简体   繁体   English

如何调整JVM 8 G1参数以避免Full GC(分配失败)

[英]How to tuning JVM 8 G1 argument to avoid Full GC (Allocation Failure)

When using the G1 GC in a server with XMX of 8 GB, Full GC failure happens after running some days. 在XMX为8 GB的服务器中使用G1 GC时,运行几天后会发生完全GC故障。

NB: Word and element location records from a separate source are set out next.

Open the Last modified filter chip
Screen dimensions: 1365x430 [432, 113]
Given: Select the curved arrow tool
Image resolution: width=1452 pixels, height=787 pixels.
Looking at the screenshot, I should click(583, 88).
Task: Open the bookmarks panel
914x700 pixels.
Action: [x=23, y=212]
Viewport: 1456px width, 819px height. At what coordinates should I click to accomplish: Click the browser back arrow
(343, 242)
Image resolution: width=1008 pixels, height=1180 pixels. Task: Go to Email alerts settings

Try to adjust the JVM GC arguments several around, and print out all the GC details but still can not identify the root cause 尝试多次调整JVM GC参数,并打印出所有GC详细信息,但仍无法确定根本原因

JVM arguments : JVM参数

java -Xms8g -Xmx8g 
-XX:+CrashOnOutOfMemoryError 
-XX:+AlwaysPreTouch 
-XX:-UseBiasedLocking 
-XX:MaxTenuringThreshold=15 
-Xss256k 
-XX:SurvivorRatio=6 
-XX:+UseTLAB 
-XX:GCTimeRatio=4 
-XX:+ScavengeBeforeFullGC 
-XX:G1HeapRegionSize=8M 
-XX:ConcGCThreads=8 
-XX:G1HeapWastePercent=10 
-XX:+AggressiveOpts 
-XX:MaxMetaspaceSize=256m 
-XX:+UseG1GC 
-XX:InitiatingHeapOccupancyPercent=35 
-XX:+DisableExplicitGC 
-Xloggc:/var/tmp/prod/query/Portfolio/PORTFOLIO-QRY-A-Instance1/query-gc.log
-verbose:gc 
-XX:+PrintGCDetails 
-XX:+PrintGCDateStamps 
-XX:+PrintGCTimeStamps 
-XX:+UseGCLogFileRotation 
-XX:NumberOfGCLogFiles=10 
-XX:GCLogFileSize=100M 
-XX:+HeapDumpOnOutOfMemoryError 
-XX:HeapDumpPath=/var/tmp/prod/query/xxx.log-XX:NewSize=3g 
-XX:MaxNewSize=5g 
-server

The last GC details: 最后的GC详细信息:

2019-01-25T00:25:28.998+0800: 399236.910: [GC pause (G1 Evacuation Pause) (young) (initial-mark) (to-space exhausted), 0.3400461 secs] 2019-01-25T00:25:28.998 + 0800:399236.910:[GC暂停(G1疏散暂停)(年轻)(初始标记)(至太空用尽),0.3400461秒]]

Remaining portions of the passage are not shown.